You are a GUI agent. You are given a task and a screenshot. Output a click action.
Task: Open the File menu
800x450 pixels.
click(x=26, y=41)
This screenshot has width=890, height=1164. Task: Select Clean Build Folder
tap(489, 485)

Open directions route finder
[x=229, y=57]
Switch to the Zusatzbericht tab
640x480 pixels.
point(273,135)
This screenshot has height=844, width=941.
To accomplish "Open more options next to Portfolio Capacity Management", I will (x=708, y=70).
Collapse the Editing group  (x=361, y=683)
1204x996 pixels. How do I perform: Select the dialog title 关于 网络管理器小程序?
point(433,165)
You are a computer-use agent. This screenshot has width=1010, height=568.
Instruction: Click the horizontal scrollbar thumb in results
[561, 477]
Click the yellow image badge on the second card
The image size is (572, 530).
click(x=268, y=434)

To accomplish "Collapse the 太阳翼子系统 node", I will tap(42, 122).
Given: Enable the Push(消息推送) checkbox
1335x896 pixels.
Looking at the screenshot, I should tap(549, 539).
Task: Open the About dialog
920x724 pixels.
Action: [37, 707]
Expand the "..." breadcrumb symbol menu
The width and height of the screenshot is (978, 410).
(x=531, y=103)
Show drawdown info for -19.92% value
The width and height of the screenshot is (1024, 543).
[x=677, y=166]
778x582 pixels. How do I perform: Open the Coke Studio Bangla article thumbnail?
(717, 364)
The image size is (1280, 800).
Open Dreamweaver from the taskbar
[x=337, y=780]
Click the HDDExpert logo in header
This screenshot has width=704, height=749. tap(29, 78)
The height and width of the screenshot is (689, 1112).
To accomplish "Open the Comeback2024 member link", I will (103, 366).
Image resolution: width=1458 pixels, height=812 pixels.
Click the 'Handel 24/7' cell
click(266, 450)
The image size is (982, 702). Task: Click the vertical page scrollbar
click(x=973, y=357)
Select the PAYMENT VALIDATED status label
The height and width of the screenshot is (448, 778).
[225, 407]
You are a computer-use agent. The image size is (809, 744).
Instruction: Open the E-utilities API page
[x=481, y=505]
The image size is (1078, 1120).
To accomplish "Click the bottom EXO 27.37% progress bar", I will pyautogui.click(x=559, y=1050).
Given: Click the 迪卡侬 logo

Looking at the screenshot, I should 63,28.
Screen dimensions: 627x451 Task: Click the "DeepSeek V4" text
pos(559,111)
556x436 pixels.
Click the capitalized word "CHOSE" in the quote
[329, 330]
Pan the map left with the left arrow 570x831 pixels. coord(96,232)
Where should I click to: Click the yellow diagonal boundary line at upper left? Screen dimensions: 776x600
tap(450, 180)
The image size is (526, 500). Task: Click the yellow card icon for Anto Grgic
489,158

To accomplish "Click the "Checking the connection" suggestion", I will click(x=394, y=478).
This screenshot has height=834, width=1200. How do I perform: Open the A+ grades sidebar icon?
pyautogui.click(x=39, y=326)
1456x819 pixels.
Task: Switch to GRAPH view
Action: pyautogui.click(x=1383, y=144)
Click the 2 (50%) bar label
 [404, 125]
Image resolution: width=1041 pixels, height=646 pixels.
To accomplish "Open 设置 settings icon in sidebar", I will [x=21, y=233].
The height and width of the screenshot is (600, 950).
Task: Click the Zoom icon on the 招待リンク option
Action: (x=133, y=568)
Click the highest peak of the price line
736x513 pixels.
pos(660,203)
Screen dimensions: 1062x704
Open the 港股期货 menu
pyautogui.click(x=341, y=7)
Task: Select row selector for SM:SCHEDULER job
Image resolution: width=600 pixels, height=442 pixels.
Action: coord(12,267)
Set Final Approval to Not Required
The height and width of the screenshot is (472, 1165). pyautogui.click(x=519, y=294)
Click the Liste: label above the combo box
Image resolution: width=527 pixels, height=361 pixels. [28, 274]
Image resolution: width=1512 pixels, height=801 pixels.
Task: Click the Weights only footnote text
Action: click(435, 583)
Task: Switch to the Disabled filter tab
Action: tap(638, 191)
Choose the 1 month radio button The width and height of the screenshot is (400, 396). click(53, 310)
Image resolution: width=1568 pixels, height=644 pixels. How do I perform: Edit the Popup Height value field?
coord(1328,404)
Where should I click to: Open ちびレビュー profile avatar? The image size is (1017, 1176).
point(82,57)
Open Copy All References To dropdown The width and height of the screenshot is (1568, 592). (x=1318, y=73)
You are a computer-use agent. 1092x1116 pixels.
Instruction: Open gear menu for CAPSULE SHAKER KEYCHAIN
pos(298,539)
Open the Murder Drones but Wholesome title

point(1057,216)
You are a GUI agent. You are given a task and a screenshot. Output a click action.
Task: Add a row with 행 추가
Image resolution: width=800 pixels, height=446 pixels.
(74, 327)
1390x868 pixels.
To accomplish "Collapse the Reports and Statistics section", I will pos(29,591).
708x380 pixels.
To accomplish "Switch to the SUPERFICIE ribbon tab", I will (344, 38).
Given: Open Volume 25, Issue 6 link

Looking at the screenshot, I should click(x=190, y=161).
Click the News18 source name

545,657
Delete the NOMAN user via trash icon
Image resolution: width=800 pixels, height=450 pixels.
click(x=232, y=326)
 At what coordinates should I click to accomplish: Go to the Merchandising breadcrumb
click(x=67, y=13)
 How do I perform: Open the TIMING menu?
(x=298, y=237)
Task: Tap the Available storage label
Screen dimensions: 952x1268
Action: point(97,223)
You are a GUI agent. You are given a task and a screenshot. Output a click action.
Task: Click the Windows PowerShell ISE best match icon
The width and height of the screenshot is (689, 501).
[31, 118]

-----

◆ **EXERCISE**
Please transcribe each of the entries, exactly as written.

◆ **OUTPUT**
You are a GUI agent. You are given a task and a screenshot. Output a click action.
Task: Open the File menu
800x450 pixels.
click(x=26, y=41)
This screenshot has width=890, height=1164. Task: Select Clean Build Folder
tap(489, 485)

Open directions route finder
[x=229, y=57]
Switch to the Zusatzbericht tab
640x480 pixels.
point(273,135)
This screenshot has height=844, width=941.
To accomplish "Open more options next to Portfolio Capacity Management", I will (x=708, y=70).
Collapse the Editing group  (x=361, y=683)
1204x996 pixels. How do I perform: Select the dialog title 关于 网络管理器小程序?
point(433,165)
You are a computer-use agent. This screenshot has width=1010, height=568.
Instruction: Click the horizontal scrollbar thumb in results
[561, 477]
Click the yellow image badge on the second card
The image size is (572, 530).
click(x=268, y=434)

To accomplish "Collapse the 太阳翼子系统 node", I will tap(42, 122).
Given: Enable the Push(消息推送) checkbox
1335x896 pixels.
Looking at the screenshot, I should tap(549, 539).
Task: Open the About dialog
920x724 pixels.
Action: [37, 707]
Expand the "..." breadcrumb symbol menu
The width and height of the screenshot is (978, 410).
(x=531, y=103)
Show drawdown info for -19.92% value
The width and height of the screenshot is (1024, 543).
[x=677, y=166]
778x582 pixels. How do I perform: Open the Coke Studio Bangla article thumbnail?
(717, 364)
The image size is (1280, 800).
Open Dreamweaver from the taskbar
[x=337, y=780]
Click the HDDExpert logo in header
This screenshot has width=704, height=749. tap(29, 78)
The height and width of the screenshot is (689, 1112).
To accomplish "Open the Comeback2024 member link", I will (103, 366).
Image resolution: width=1458 pixels, height=812 pixels.
Click the 'Handel 24/7' cell
click(266, 450)
The image size is (982, 702). Task: Click the vertical page scrollbar
click(x=973, y=357)
Select the PAYMENT VALIDATED status label
The height and width of the screenshot is (448, 778).
[225, 407]
You are a computer-use agent. The image size is (809, 744).
Instruction: Open the E-utilities API page
[x=481, y=505]
The image size is (1078, 1120).
To accomplish "Click the bottom EXO 27.37% progress bar", I will pyautogui.click(x=559, y=1050).
Given: Click the 迪卡侬 logo

Looking at the screenshot, I should 63,28.
Screen dimensions: 627x451 Task: Click the "DeepSeek V4" text
pos(559,111)
556x436 pixels.
Click the capitalized word "CHOSE" in the quote
[329, 330]
Pan the map left with the left arrow 570x831 pixels. coord(96,232)
Where should I click to: Click the yellow diagonal boundary line at upper left? Screen dimensions: 776x600
tap(450, 180)
The image size is (526, 500). Task: Click the yellow card icon for Anto Grgic
489,158

To accomplish "Click the "Checking the connection" suggestion", I will click(x=394, y=478).
This screenshot has height=834, width=1200. How do I perform: Open the A+ grades sidebar icon?
pyautogui.click(x=39, y=326)
1456x819 pixels.
Task: Switch to GRAPH view
Action: pyautogui.click(x=1383, y=144)
Click the 2 (50%) bar label
 [404, 125]
Image resolution: width=1041 pixels, height=646 pixels.
To accomplish "Open 设置 settings icon in sidebar", I will [x=21, y=233].
The height and width of the screenshot is (600, 950).
Task: Click the Zoom icon on the 招待リンク option
Action: (x=133, y=568)
Click the highest peak of the price line
736x513 pixels.
pos(660,203)
Screen dimensions: 1062x704
Open the 港股期货 menu
pyautogui.click(x=341, y=7)
Task: Select row selector for SM:SCHEDULER job
Image resolution: width=600 pixels, height=442 pixels.
Action: coord(12,267)
Set Final Approval to Not Required
The height and width of the screenshot is (472, 1165). pyautogui.click(x=519, y=294)
Click the Liste: label above the combo box
Image resolution: width=527 pixels, height=361 pixels. [28, 274]
Image resolution: width=1512 pixels, height=801 pixels.
Task: Click the Weights only footnote text
Action: click(435, 583)
Task: Switch to the Disabled filter tab
Action: tap(638, 191)
Choose the 1 month radio button The width and height of the screenshot is (400, 396). click(53, 310)
Image resolution: width=1568 pixels, height=644 pixels. How do I perform: Edit the Popup Height value field?
coord(1328,404)
Where should I click to: Open ちびレビュー profile avatar? The image size is (1017, 1176).
point(82,57)
Open Copy All References To dropdown The width and height of the screenshot is (1568, 592). (x=1318, y=73)
You are a computer-use agent. 1092x1116 pixels.
Instruction: Open gear menu for CAPSULE SHAKER KEYCHAIN
pos(298,539)
Open the Murder Drones but Wholesome title

point(1057,216)
You are a GUI agent. You are given a task and a screenshot. Output a click action.
Task: Add a row with 행 추가
Image resolution: width=800 pixels, height=446 pixels.
(74, 327)
1390x868 pixels.
To accomplish "Collapse the Reports and Statistics section", I will pos(29,591).
708x380 pixels.
To accomplish "Switch to the SUPERFICIE ribbon tab", I will (344, 38).
Given: Open Volume 25, Issue 6 link

Looking at the screenshot, I should click(x=190, y=161).
Click the News18 source name

545,657
Delete the NOMAN user via trash icon
Image resolution: width=800 pixels, height=450 pixels.
click(x=232, y=326)
 At what coordinates should I click to accomplish: Go to the Merchandising breadcrumb
click(x=67, y=13)
 How do I perform: Open the TIMING menu?
(x=298, y=237)
Task: Tap the Available storage label
Screen dimensions: 952x1268
Action: point(97,223)
You are a GUI agent. You are given a task and a screenshot. Output a click action.
Task: Click the Windows PowerShell ISE best match icon
The width and height of the screenshot is (689, 501).
[31, 118]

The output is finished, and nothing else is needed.